1. Register in Program.cs

using XperienceCommunity.FieldPermissions;

builder.Services.AddFieldPermissions();

2. Configure Field Permissions in the Admin

Navigate to Content types → select a content type → Field permissions tab.

From there you can:

  • Select a field from the content type
  • Choose the role modeAllow (only the selected roles can edit the field) or Disallow (the selected roles cannot edit the field; everyone else can)
  • Select the roles the rule applies to
  • Set the restriction mode (Disable or Hide)
  • Optionally set a message shown to restricted users
  • Optionally enable Show field in create mode — the field's restrictions are bypassed while creating a new item (they still apply when editing)

Multiple Rules per Field

You can create multiple permission rules for the same field. Each rule is evaluated independently using OR logic:

  • If the user passes any rule → the field is unrestricted (fully editable)
  • If the user fails all rules → the most restrictive mode is applied (Hide > Disable)
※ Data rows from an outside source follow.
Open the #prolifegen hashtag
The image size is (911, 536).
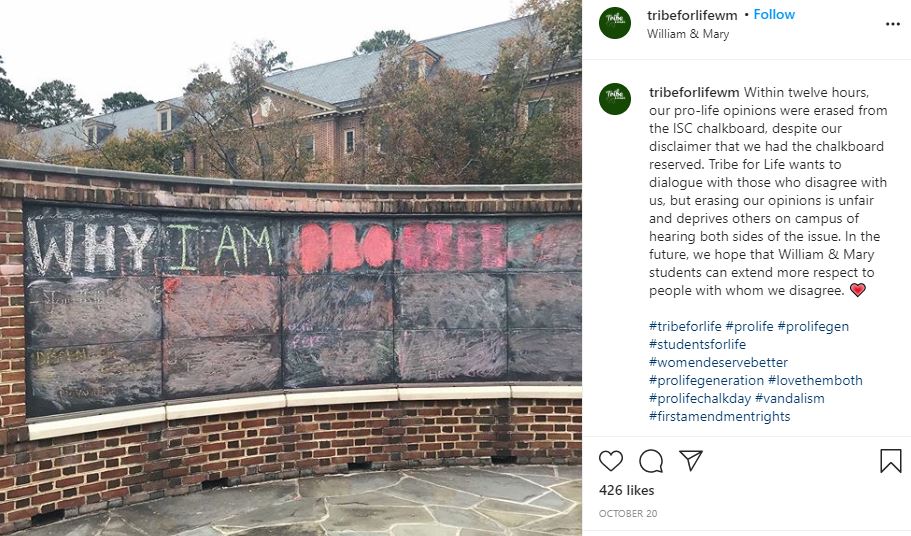tap(813, 326)
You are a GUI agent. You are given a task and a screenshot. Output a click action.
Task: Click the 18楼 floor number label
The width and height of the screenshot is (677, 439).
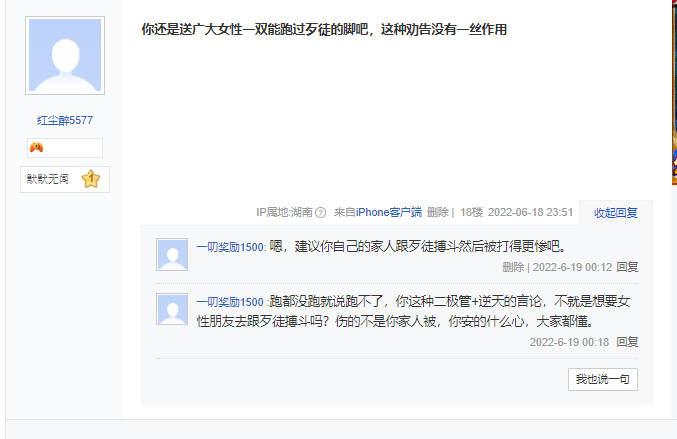[471, 212]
Global administrators always bypass all permission checks.

How each rule is evaluated:

Role Mode User matches role? Result
Allow Yes Passes (unrestricted)
Allow No Fails (restricted)
Disallow Yes Fails (restricted)
Disallow No Passes (unrestricted)

Example — two rules on the same field:

Rule Role Mode Roles Mode
A Allow Editor Disable
B Allow Author Hide
  • An Editor passes rule A → unrestricted
  • An Author passes rule B → unrestricted
  • A user who is neither fails both → Hidden (most restrictive mode wins)

3. Extending Custom Form Components

The package includes built-in extenders for all standard Xperience form components. If your project uses custom form components (e.g., from a shared library), you can add support with a one-liner:

using XperienceCommunity.FieldPermissions.Extenders;

using Kentico.Xperience.Admin.Base.Forms;

[assembly: FormComponentExtender(typeof(RoleAwareCustomDropdownExtender))]

namespace MyProject;

// One-liner: inherit the base — that's it.
// XbyK matches extenders by exact component type, so each custom
// component needs its own extender class.
public sealed class RoleAwareCustomDropdownExtender()
    : RoleAwareFormComponentExtenderBase<CustomDropdownComponent>;

⚠️ Breaking change when upgrading from 1.0.0 — custom form component extenders. RoleAwareFormComponentExtenderBase<T> no longer takes IFieldPermissionService (or any service) via its constructor; it now resolves its dependencies internally. Update custom extenders to a parameterless constructor:

// Before
public sealed class RoleAwareMyComponentExtender(IFieldPermissionService svc)
    : RoleAwareFormComponentExtenderBase<MyComponent>(svc);

// After
public sealed class RoleAwareMyComponentExtender()
    : RoleAwareFormComponentExtenderBase<MyComponent>;

Registration via [assembly: FormComponentExtender(...)] is unchanged.

Full Instructions

View the Usage Guide for complete documentation including:

  • How field permission enforcement works
  • Extending custom form components
  • Key types reference
  • Database structure
  • Troubleshooting

Contributing

Feel free to submit issues or pull requests to the repository, this is a community package and everyone is welcome to support.

License

Distributed under the MIT License. See LICENSE.md for more information.

About

Role-based field-level access control for Xperience by Kentico. Restrict editing of individual fields per content type based on admin roles — disable (read-only) or hide fields entirely. Configurable through a "Field permissions" tab on each content type in the admin UI. Extends all built-in form components automatically.